Contrary to plaintiff's assertion, there is no requirement of a finding of malingering in order to reject plaintiff's credibility. (Id.)

In any event, plaintiff's credibility was properly questioned for the reasons pointed out by the ALJ. The ALJ found that plaintiff did not have a severe impairment and thus her statements regarding the extent of her symptoms were inconsistent with this finding. As previously stated, he noted that the medical evidence indicated that in July, 1996 she was "maintaining stable remission with Paxil." She had no complaints or problems and was cheerful. (Id. at 16.) At this time she was actively re-training in follow up to her carpal tunnel syndrome. (Id. at 14.) The ALJ then noted a gap of six months where there were no medical records just prior to her date last insured. (Tr. at 16.) There is also no medical evidence at all until February, 2000. (Id.) Elsewhere in the findings, the ALJ referred to plaintiff's improvement in September, 1995, after attending the pain clinic, and then being absent from it for six weeks. She reported that she was "cured" and was appreciative. At that time, plaintiff was able to taper off Buspar. (Id. at 14.)

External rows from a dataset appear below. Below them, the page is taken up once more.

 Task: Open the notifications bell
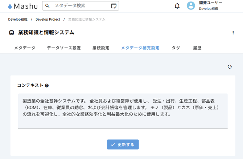pos(177,6)
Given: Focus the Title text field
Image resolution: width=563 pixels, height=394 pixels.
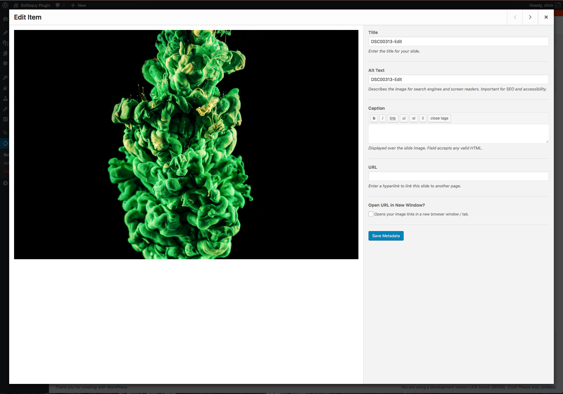Looking at the screenshot, I should [x=458, y=42].
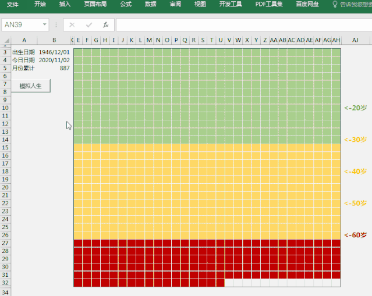Image resolution: width=372 pixels, height=296 pixels.
Task: Open the 文件 menu tab
Action: point(13,4)
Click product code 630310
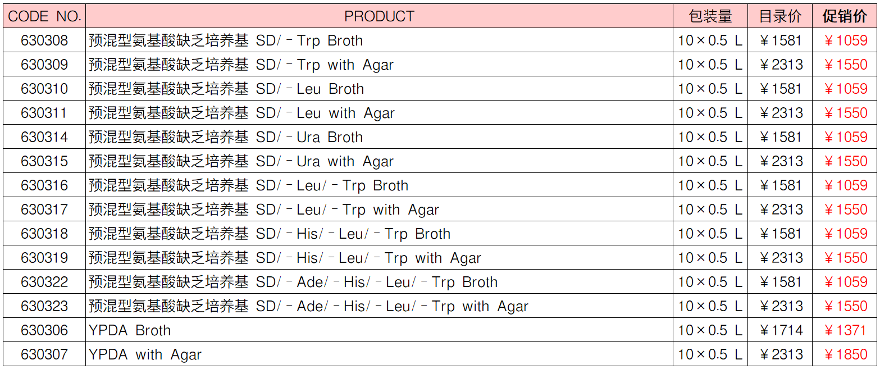Viewport: 880px width, 369px height. (44, 89)
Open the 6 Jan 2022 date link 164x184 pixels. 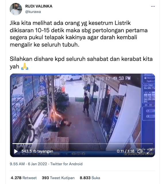[37, 164]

The record supports the ALJ's analysis. As described in the previous section, there is a dearth of medical records during the period at issue. The Kaiser records for the pre-1997 period show that although plaintiff was receiving mental health treatment about once a month in 1994, the first date that records are in the transcript, by early 1995, she was seen only every few months, raising the question of how severe could her mental impairment be. (Id. at 489-509.) Furthermore, her only medication was Paxil and Motrin. (Id. at 491.) A condition which can be controlled or corrected by medication is not disabling. See Montijo v. Secretary of HHS, 729 F.2d 599, 600 (9th Cir.1984) (Addison's Disease controlled with medications deemed not disabling); Odle v. Heckler, 707 F.2d 439, 440 (9th Cir.1983) (rib condition controlled with antibiotics not considered disabling). Finally, although the motivation of plaintiff's husband may be questioned as they are divorced, there is one treatment note which states that her husband sees her as a hypochondriac. (Id. at 501.)

This court does not take issue with plaintiff's arguments regarding the severity of her condition starting in 1997. Nevertheless, that time period is not at issue in this case, and cannot be addressed. Based on the ALJ's analysis of the scant mental health treatment records showing conservative treatment prior to December 31, 1996, the lack of treatment records for a significant period, and plaintiff's improvement near the end of her date last insured period, the ALJ's credibility findings are supported by substantial evidence.

CONCLUSION

Accordingly, IT IS ORDERED that plaintiff's Motion for Summary Judgment is denied, the Commissioner's Cross Motion for Summary Judgment is granted, and judgment is entered for the Commissioner.